THUNDER BAY – The next Thunder Bay Civic Election could be completely different than all of the elections of the past. That opportunity is a result of the Ontario Government passing legislation to give municipalities the option of using ranked ballots in future municipal elections, beginning in 2018.
- Making campaign finance rules clearer and easier to follow for voters, candidates and contributors
- Banning corporate and union contributions to candidates
- Creating a framework to regulate third-party advertising, including contribution and spending limits, and to define third-party advertising as advertisements supporting or opposing a candidate
- Shortening the length of campaigns by opening nominations for candidates on May 1 instead of January 1
- Requiring the municipal clerk to prepare a plan regarding the identification, removal and prevention of barriers that could affect electors and candidates with disabilities
- Making it easier to add or change certain information on the voters’ list.
“We listened to the calls from voters to ensure that rules for municipal elections reflect the real and evolving needs of our communities. The Municipal Elections Modernization Act clarifies the rules and will allow municipalities to consider the option of using ranked ballots,” stated Ted McMeekin, Minister of Municipal Affairs and Housing
Enhancing transparency and accountability and allowing more choice in municipal elections is part of the government’s economic plan to build Ontario up and deliver on its number-one priority – growing the economy and creating jobs. The four-part plan includes investing in talent and skills, including helping more people get and create the jobs of the future by expanding access to high-quality college and university education. The plan is also making the largest investment in public infrastructure in Ontario’s history and investing in a low-carbon economy driven by innovative, high-growth, export-oriented businesses. The plan is also helping working Ontarians achieve a more secure retirement.
- No Canadian jurisdiction currently uses ranked ballots.
- A public review of the Municipal Elections Act took place between May 2015 and July 2015. The Municipal Elections Modernization Act, 2016 is based on input from across Ontario, including more than 3,400 submissions from the public, municipal councils and staff.

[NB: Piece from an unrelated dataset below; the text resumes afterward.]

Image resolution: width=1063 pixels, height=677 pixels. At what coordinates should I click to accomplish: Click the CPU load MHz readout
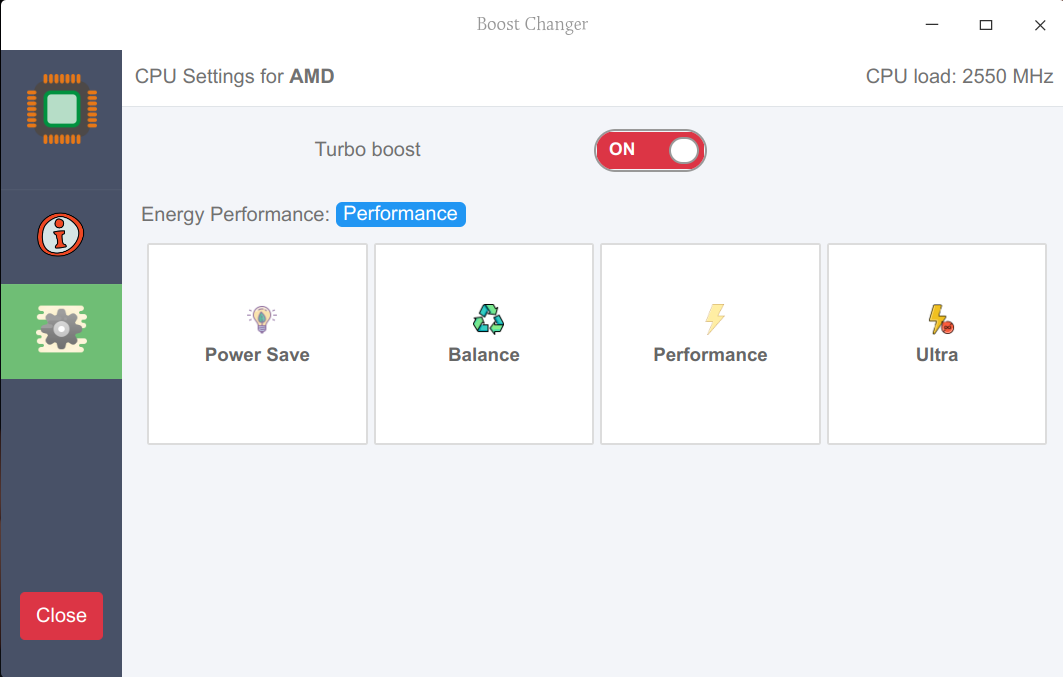[x=959, y=77]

- There are 444 municipalities in Ontario.
“Campaign Fairness is pleased to see Ontario pass legislation that bans corporate and union donations to candidates of a municipal election. We are entering a new era in Ontario that will make politics accessible and accountable, level the playing field for all candidates, and restore respect for the political system,” commented Robert Eisenberg , Co-Founder & President Campaign Fairness.
“The passing of Bill 181 is an historic moment. For the first time in Ontario’s history, people have access to an alternative to first past the post. RaBIT, Unlock Democracy and other ranked ballot groups are hopeful to see a 2018 municipal election that will achieve majority support for the winner, discourage negative campaigning and reduce strategic voting,” concluded Katherine Skene, Ranked Ballot Initiative Toronto.